[What you should do] Report every line in the records below that contains the word "Task", treating uppercase and lowercase letters as different.

[Stored data]
::::

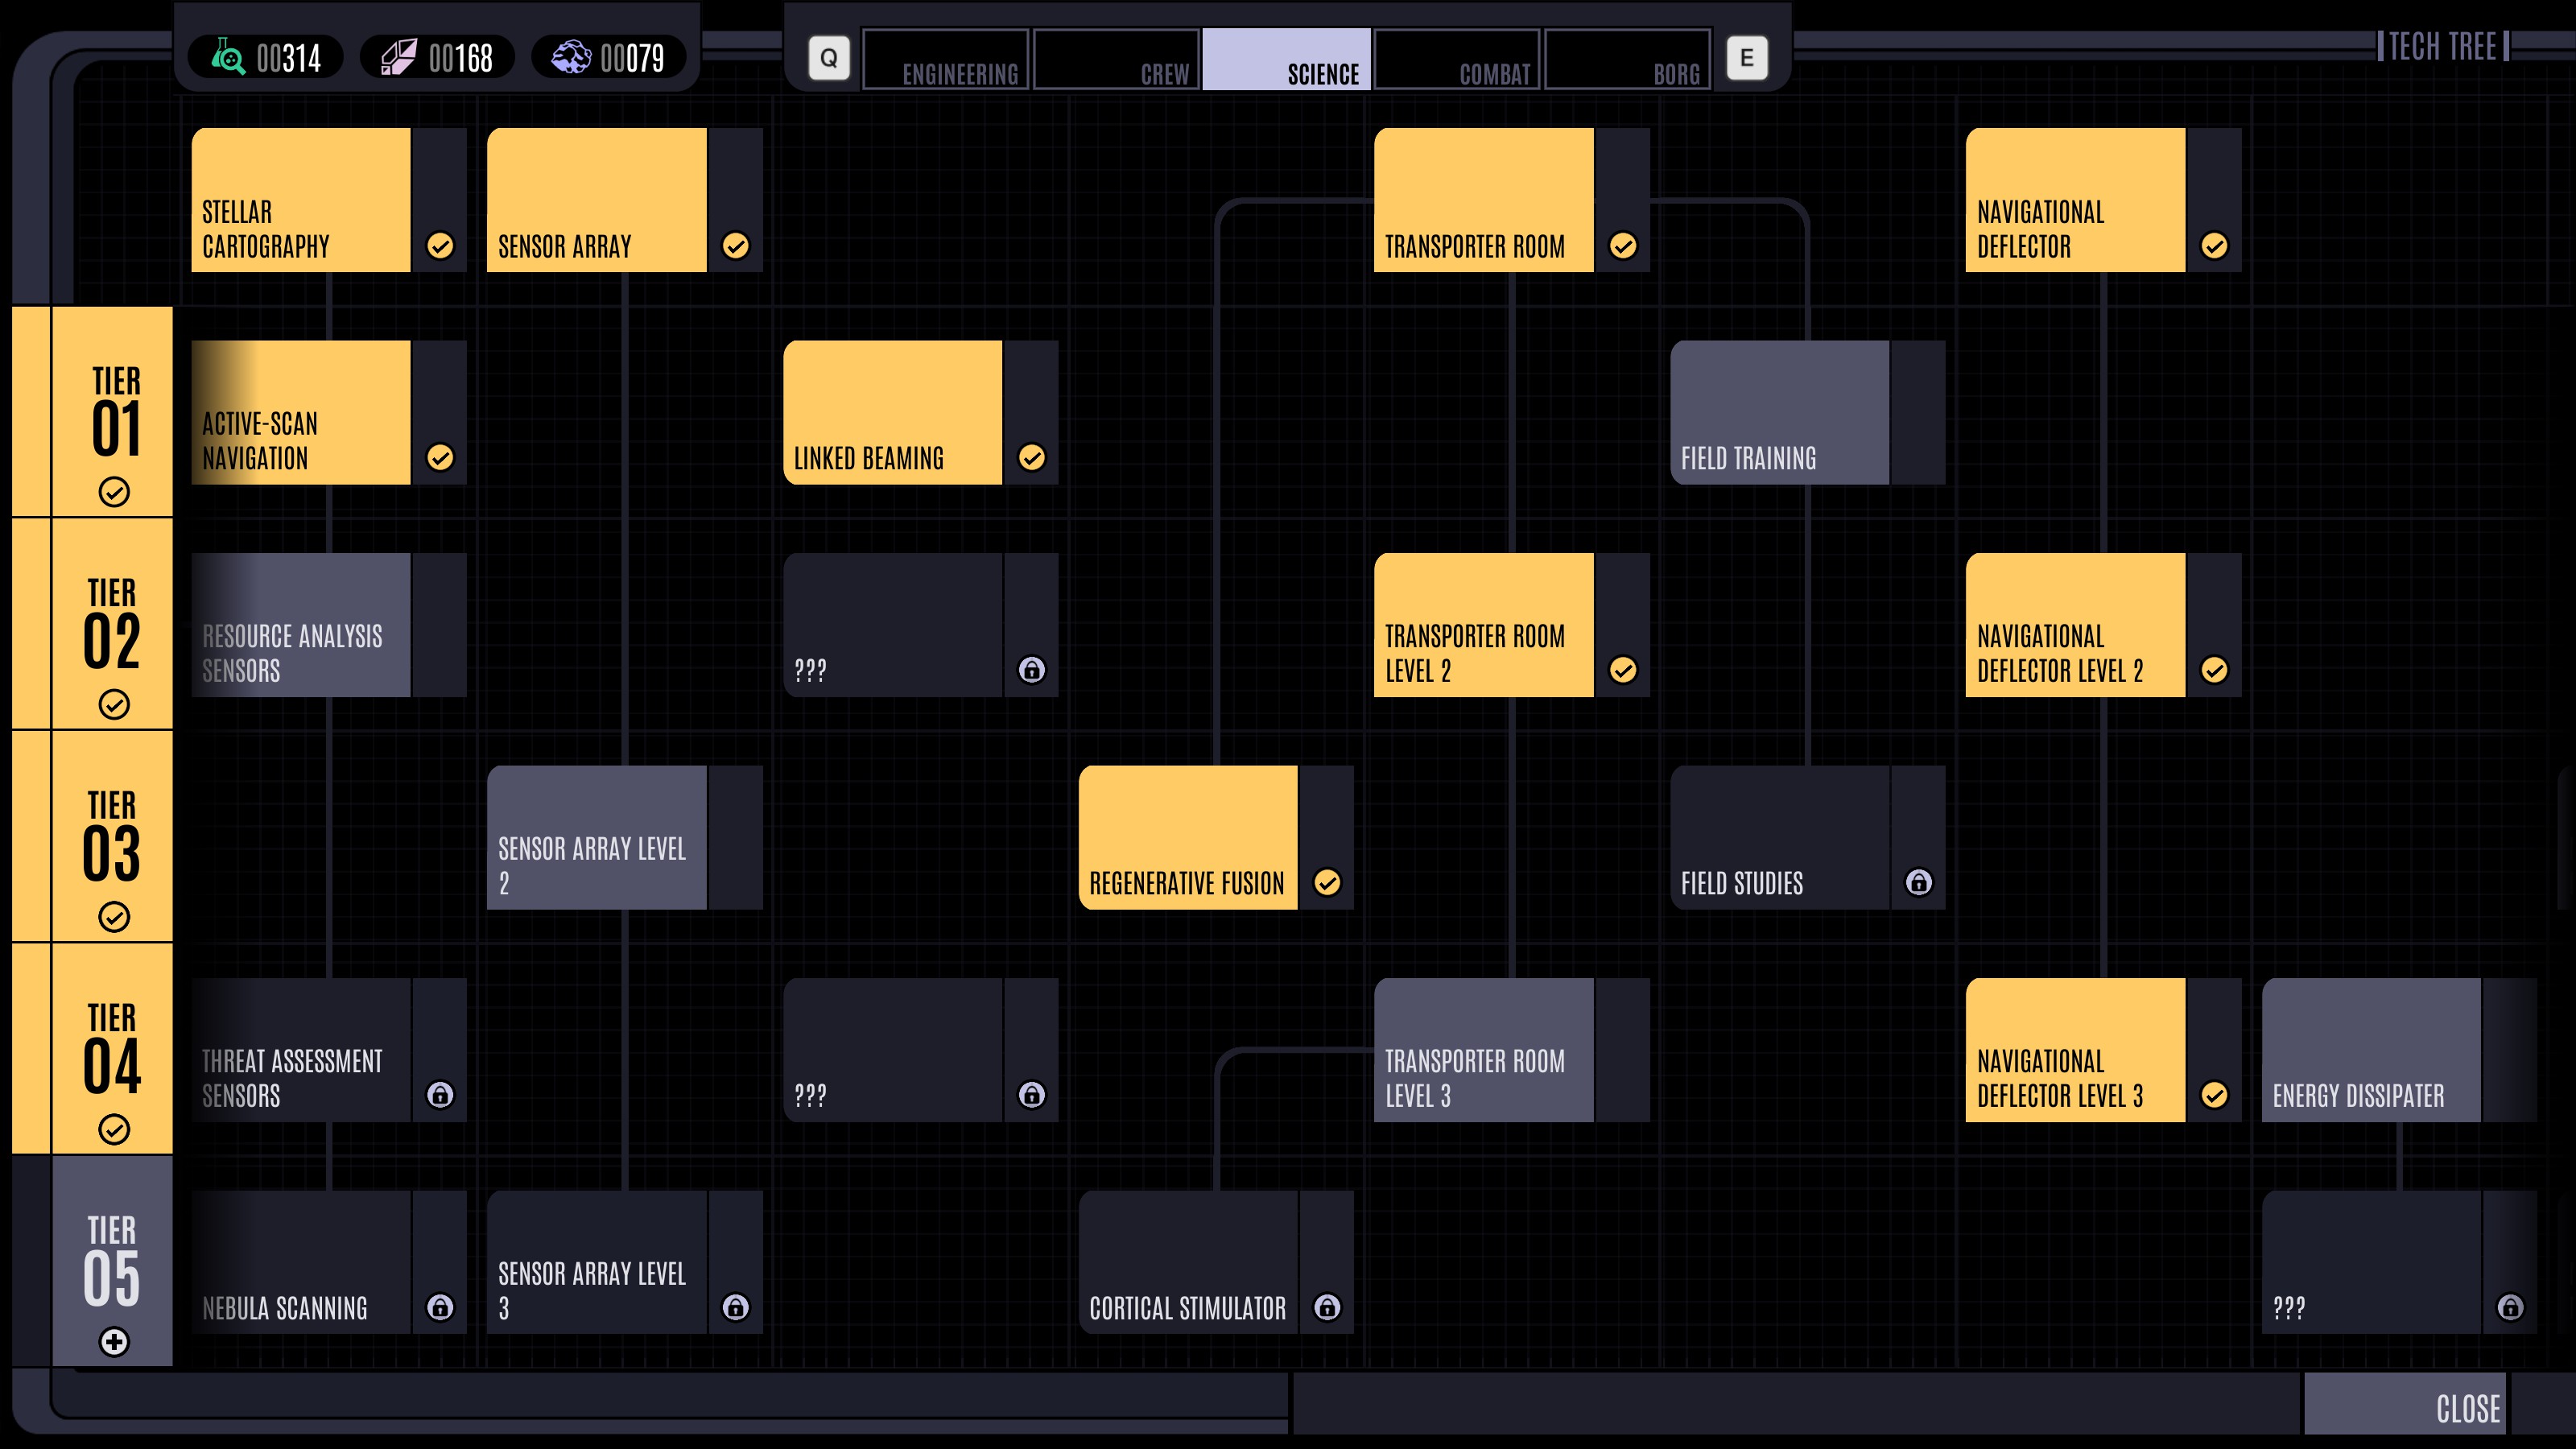Viewport: 2576px width, 1449px height.
Task: Select the Tier 03 row header
Action: click(x=112, y=837)
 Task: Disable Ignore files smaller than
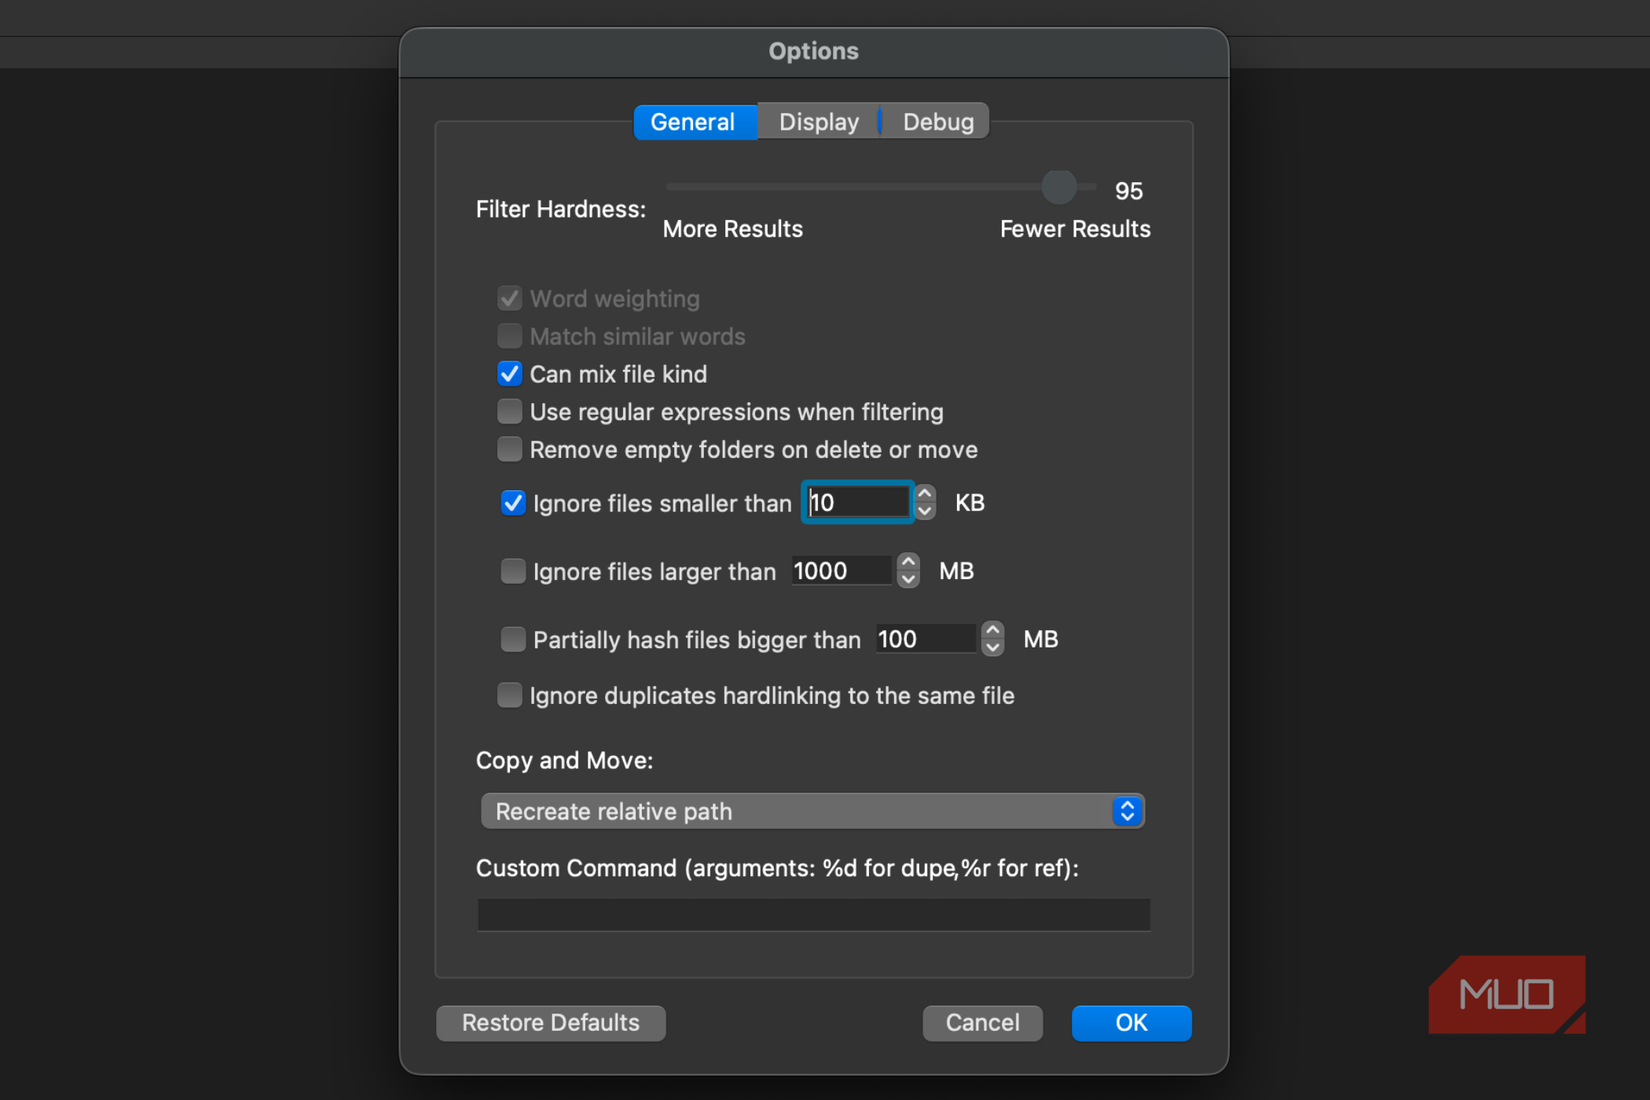[513, 503]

::::

[Exercise solution]
Task: Select the Tier 03 row header
 Task: Disable Ignore files smaller than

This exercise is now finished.